After a tubby Connery was poked and prodded back into the role, Lazenby and his movie (and Hunt, for that matter) could be safely blamed for all of OHMSS’ supposed ills, and then quickly forgotten. That’s at least Eon’s story, but other sources have recently come up that point to the Bond producers actively pursuing Lazenby long after he quit Bond (even offering him a million dollars per picture), only to settle on, ahem…John Gavin. John Gavin for Diamonds are Forever. John Gavin. The other guy in Psycho. One of the most colorless, boring guys to ever grace the big screen.
Would Bond have ended there if Gavin had starred? I’d bet yes. So, I don’t put too much faith in the claims that Cubby and Saltzman were these casting gurus who always knew precisely what was right for Bond at all of the franchise’s various turning points, with Lazenby being the only misstep. Not if John Gavin was actually signed (reportedly, he was paid in full after getting canned one week before shooting started on DAF).
Of course now, the future of Bond is…well, I mean, who cares, right? It’s been over for a long time. The last time the franchise really mattered was…who knows? “Mattered?” That’s pretty strong for this franchise. What were once reliable entertainments—even “event” moviegoing experiences for audiences—have long-since succumbed to smaller and smaller dividends, Daniel Craig being the most glaring example.
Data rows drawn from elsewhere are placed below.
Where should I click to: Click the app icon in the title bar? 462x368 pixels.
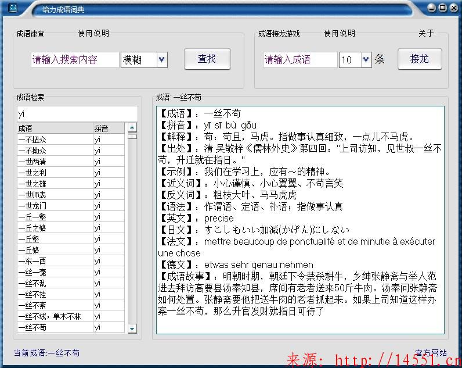[x=12, y=8]
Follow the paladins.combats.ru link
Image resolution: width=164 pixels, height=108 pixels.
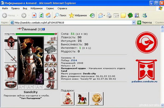[144, 81]
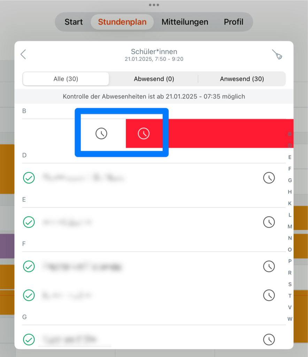The width and height of the screenshot is (308, 357).
Task: Toggle presence checkmark of first F student
Action: pyautogui.click(x=29, y=266)
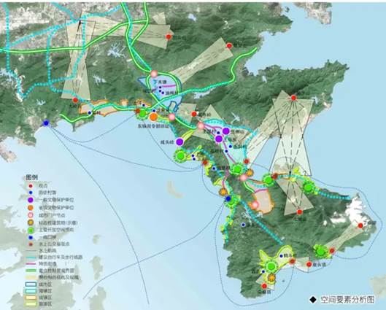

How we’ve come from Connery and Lazenby, through glib farceurs like Moore and Brosnan (with a bit of small-scale grittiness from Dalton along the way), to the constipated “Frog King” grotesque known as Craig, Daniel Craig, is, frankly, beyond me. You’d have to ask Mrs. and Mr. Barbara Broccoli about that. Now that she’s threatening to further alter the Bond mythology by making him “non-binary” or of a different race, is either pandering for publicity, or she’s truly as suicidal as Contessa Teresa di Vicenzo (if you think it’s racist and phobic for me to suggest Bond stay an English white male heterosexual, let me know when they reboot Shaft starring Lachlan Watson).
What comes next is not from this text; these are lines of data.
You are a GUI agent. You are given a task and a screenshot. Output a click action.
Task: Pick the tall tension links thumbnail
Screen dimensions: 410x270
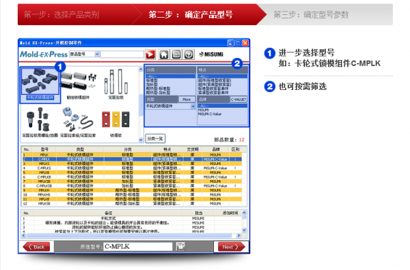116,84
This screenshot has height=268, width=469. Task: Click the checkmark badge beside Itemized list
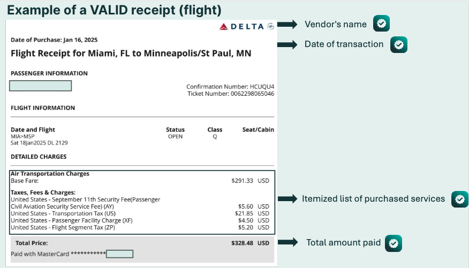460,200
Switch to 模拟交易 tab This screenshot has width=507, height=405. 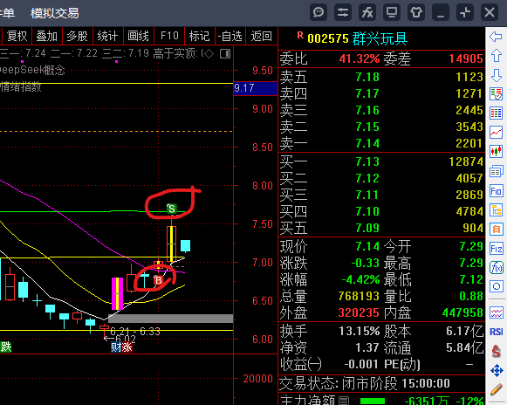click(55, 13)
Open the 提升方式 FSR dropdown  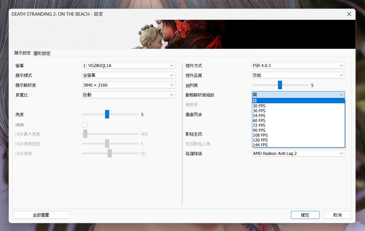pos(298,66)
So when I watched No Time to Die the other night and heard the producers lifting OHMSS’ We Have All the Time in the World, I wasn’t really all that surprised. It was the final swat at the bastard child that has always embarrassed Eon (the “mistake” that turned out to be the best movie in their franchise). I read a few reviews that suggested Mrs. Broccoli and the director were “honoring” OHMSS by lifting the song, but that’s horsesh*t.
What they’re trying to do is borrow a little legit cred from the franchise’s best movie, to manufacture some believable emotion in a movie that has none. It’s an insult. The song belongs in only one Bond movie, but Babs & Company are going to use it, “correctly” this time…while tarnishing the original’s rep for good measure. Going so far as to actually kill James Bond (<oops—not sorry late spoiler alert) just shows the utter contempt Babs has for the original vision her father helped create. But I guess it’s not surprising when the finest example of that vision was disavowed by her father, as well.